■ **Extract to read**:

....

Anyway, you may not want to put this one on your sleep playlist. Today we're doing everything paranormal, specifically ghosts. And ghost hunting has become an actual thing that people do these days. There are ghost hunting groups. There's tons of ghost hunting TV shows. Oh, like Ghost Bro. Yeah.

Yeah, that one is Ghost Adventurers with Zach Bagans. I guess ghosts are attracted to Ed Hardy shirts and true religion jeans, eh? Really? 2007 called. It wants its insults back. In 1901, Nikola Tesla had the most terrifying experience of his life. As he worked alone in the laboratory one night, he felt a presence. So he created a device to see if he could hear or pick up any signals from whatever it was that he felt. He

He called it the Spirit Radio, and it worked. And Tesla wasn't alone. Throughout history, famous scientists who helped shape the technology we use today have spoken of ghosts and hauntings that shook them to their core. And while you might think these are nothing more than ghost stories, you'd be right. But there is scientific data that supports the existence of ghosts. Data that has been suppressed. Until now.

Ghosts are generally thought of to be apparitions of the dead. Specters, poltergeists, phantoms, all these names are given to the physical appearance of disembodied souls. When the presence of a ghost is felt or experienced by the living, it's called a haunting. Ghosts and hauntings exist in every culture, and all civilizations throughout history have their own superstitions and beliefs about what ghosts are and why they're here. In fact, the earliest funeral services weren't intended to honor the dead.

....

Stored data entries:
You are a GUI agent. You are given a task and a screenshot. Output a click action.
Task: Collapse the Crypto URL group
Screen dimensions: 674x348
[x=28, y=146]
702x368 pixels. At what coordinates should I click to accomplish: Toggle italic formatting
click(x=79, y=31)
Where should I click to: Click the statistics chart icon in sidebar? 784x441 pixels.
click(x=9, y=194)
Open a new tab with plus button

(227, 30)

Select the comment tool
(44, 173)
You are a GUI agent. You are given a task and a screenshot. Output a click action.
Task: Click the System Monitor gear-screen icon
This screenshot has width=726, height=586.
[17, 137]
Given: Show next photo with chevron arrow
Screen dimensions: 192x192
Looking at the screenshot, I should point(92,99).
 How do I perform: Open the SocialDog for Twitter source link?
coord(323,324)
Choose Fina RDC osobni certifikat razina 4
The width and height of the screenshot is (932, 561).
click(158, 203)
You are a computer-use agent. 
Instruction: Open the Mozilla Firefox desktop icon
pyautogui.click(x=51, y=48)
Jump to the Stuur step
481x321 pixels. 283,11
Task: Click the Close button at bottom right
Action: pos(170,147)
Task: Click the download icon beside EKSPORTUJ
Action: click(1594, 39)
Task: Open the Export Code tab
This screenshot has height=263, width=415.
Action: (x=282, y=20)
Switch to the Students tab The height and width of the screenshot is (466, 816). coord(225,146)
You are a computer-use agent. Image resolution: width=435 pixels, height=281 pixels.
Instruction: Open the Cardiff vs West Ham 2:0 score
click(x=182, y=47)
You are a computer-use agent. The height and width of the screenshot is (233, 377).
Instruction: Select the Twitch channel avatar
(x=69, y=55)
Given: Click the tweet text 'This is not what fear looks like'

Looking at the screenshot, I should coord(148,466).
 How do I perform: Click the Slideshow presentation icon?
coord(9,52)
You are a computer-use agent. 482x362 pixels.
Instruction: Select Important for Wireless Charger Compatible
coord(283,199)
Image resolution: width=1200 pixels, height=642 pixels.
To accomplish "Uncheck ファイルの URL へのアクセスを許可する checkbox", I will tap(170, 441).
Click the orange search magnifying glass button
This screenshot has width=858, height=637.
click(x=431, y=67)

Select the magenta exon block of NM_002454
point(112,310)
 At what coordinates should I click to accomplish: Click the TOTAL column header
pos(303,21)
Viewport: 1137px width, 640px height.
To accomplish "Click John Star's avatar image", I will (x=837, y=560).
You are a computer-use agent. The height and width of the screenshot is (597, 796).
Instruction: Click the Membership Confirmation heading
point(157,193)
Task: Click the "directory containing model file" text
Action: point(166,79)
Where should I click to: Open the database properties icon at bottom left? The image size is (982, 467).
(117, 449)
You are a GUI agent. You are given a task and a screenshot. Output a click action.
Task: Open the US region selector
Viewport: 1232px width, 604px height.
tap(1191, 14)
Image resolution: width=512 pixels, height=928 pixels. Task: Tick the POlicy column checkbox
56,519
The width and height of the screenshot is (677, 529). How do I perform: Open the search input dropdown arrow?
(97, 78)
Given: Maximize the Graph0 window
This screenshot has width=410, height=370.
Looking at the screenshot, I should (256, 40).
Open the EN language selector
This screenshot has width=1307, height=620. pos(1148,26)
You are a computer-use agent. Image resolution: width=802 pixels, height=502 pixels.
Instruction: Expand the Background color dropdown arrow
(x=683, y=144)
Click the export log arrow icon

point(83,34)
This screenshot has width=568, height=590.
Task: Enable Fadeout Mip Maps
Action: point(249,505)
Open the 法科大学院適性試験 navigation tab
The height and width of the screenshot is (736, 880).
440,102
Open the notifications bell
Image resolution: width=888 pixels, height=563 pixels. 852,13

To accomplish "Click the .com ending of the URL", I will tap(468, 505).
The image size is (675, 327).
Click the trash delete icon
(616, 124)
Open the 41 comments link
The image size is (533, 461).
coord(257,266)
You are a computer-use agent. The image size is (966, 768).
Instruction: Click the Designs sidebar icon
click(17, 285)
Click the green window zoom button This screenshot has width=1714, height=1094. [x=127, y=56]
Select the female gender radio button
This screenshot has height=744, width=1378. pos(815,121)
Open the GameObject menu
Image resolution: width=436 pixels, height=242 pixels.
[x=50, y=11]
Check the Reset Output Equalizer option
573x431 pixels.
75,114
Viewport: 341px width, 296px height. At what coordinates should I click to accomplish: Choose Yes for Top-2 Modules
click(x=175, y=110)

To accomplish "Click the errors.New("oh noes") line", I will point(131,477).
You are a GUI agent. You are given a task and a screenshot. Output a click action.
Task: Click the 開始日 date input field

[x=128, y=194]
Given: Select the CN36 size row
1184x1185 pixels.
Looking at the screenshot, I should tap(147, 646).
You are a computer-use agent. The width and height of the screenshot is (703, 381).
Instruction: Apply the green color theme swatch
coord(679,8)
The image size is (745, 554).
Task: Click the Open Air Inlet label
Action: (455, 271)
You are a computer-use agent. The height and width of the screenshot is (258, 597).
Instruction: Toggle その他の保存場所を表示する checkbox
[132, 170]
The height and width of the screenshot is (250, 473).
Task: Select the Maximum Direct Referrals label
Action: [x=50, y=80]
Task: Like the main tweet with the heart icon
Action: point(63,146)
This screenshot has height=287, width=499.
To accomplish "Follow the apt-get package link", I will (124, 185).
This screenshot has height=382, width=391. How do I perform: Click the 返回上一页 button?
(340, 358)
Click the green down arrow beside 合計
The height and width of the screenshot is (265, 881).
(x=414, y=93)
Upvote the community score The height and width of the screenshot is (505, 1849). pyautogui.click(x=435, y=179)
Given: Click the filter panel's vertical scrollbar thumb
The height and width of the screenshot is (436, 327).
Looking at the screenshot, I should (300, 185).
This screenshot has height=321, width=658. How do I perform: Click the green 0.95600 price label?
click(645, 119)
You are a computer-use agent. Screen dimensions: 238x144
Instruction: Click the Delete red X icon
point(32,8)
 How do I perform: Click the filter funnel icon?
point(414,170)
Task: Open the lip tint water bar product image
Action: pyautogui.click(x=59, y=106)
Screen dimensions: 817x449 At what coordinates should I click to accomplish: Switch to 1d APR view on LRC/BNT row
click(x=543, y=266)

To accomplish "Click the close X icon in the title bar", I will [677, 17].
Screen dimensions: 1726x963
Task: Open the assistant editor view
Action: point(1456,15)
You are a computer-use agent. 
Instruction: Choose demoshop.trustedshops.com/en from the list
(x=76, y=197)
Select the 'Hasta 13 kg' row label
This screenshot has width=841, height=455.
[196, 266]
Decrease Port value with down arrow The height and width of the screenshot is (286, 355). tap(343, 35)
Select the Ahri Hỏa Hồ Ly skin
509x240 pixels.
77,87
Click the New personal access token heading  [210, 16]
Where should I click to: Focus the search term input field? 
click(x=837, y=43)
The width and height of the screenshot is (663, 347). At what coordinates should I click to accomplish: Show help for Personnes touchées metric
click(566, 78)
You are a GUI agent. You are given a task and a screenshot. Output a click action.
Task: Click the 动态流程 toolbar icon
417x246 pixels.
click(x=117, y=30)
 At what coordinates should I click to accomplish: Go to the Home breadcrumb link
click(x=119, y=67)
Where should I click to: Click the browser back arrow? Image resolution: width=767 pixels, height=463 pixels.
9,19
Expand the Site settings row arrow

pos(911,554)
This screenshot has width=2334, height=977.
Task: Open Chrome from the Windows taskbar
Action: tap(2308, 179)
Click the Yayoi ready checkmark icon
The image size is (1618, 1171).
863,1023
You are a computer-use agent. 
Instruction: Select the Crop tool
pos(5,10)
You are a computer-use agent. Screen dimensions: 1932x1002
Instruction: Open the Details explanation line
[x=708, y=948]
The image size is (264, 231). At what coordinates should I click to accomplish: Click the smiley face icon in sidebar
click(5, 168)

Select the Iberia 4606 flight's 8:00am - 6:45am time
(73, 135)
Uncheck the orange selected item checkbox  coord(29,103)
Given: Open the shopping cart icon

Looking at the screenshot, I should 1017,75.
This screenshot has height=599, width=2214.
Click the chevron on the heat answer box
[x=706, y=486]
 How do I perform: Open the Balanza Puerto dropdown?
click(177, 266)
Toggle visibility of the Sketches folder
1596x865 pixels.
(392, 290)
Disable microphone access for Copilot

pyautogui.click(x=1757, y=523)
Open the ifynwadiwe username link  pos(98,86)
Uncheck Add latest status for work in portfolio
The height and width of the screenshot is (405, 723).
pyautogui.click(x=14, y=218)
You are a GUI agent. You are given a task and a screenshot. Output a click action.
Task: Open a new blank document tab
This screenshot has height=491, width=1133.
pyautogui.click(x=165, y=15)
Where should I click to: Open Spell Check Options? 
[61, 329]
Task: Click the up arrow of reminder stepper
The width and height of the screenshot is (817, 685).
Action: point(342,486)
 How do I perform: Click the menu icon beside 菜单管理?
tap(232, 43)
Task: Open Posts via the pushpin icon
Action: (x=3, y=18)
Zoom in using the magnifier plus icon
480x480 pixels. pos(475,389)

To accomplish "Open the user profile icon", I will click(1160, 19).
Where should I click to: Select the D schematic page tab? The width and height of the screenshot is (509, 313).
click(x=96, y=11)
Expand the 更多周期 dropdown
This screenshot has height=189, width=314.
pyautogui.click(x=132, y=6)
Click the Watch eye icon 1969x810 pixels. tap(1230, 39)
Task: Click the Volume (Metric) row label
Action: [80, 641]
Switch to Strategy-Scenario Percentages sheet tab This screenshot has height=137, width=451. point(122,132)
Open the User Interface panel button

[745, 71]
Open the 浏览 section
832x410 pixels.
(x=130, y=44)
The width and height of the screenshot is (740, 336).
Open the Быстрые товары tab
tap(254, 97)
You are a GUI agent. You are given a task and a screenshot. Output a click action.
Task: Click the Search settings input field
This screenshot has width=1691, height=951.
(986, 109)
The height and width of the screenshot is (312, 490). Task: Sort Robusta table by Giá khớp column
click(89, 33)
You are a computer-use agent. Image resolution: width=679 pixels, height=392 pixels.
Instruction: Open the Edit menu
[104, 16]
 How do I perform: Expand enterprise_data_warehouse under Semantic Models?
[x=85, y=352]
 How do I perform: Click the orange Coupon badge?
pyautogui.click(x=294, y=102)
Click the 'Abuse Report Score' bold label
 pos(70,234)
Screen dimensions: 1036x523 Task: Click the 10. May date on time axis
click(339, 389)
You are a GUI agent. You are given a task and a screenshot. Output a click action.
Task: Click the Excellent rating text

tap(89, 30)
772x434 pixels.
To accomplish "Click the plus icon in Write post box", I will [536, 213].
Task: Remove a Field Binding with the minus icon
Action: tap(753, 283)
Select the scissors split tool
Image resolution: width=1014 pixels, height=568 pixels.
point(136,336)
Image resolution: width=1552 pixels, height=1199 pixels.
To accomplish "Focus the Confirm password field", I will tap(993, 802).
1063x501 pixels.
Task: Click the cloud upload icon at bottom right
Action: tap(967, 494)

....

■ **Task A**: In one to three sentences, explain why Nikola Tesla built a device, according to the ghost passage.
■ **Task B**: Please format the stretch of entries from the line containing "At what coordinates should I click to accomplish: Go" through the line containing "Uncheck the orange" as a numbered list, with blank lines omitted.
These entries bear no relation to the ghost passage.

■ **Output A**: While working alone in his laboratory one night in 1901, Tesla felt a presence. He built the device to see whether he could hear or pick up any signals from whatever he had felt.

■ **Output B**:
1.  At what coordinates should I click to accomplish: Go to the Home breadcrumb link
2. click(x=119, y=67)
3. Where should I click to: Click the browser back arrow? Image resolution: width=767 pixels, height=463 pixels.
4. 9,19
5. Expand the Site settings row arrow
6. pos(911,554)
7. This screenshot has width=2334, height=977.
8. Task: Open Chrome from the Windows taskbar
9. Action: tap(2308, 179)
10. Click the Yayoi ready checkmark icon
11. The image size is (1618, 1171).
12. 863,1023
13. You are a computer-use agent. 
14. Instruction: Select the Crop tool
15. pos(5,10)
16. You are a computer-use agent. Screen dimensions: 1932x1002
17. Instruction: Open the Details explanation line
18. [x=708, y=948]
19. The image size is (264, 231). At what coordinates should I click to accomplish: Click the smiley face icon in sidebar
20. click(5, 168)
21. Select the Iberia 4606 flight's 8:00am - 6:45am time
22. (73, 135)
23. Uncheck the orange selected item checkbox  coord(29,103)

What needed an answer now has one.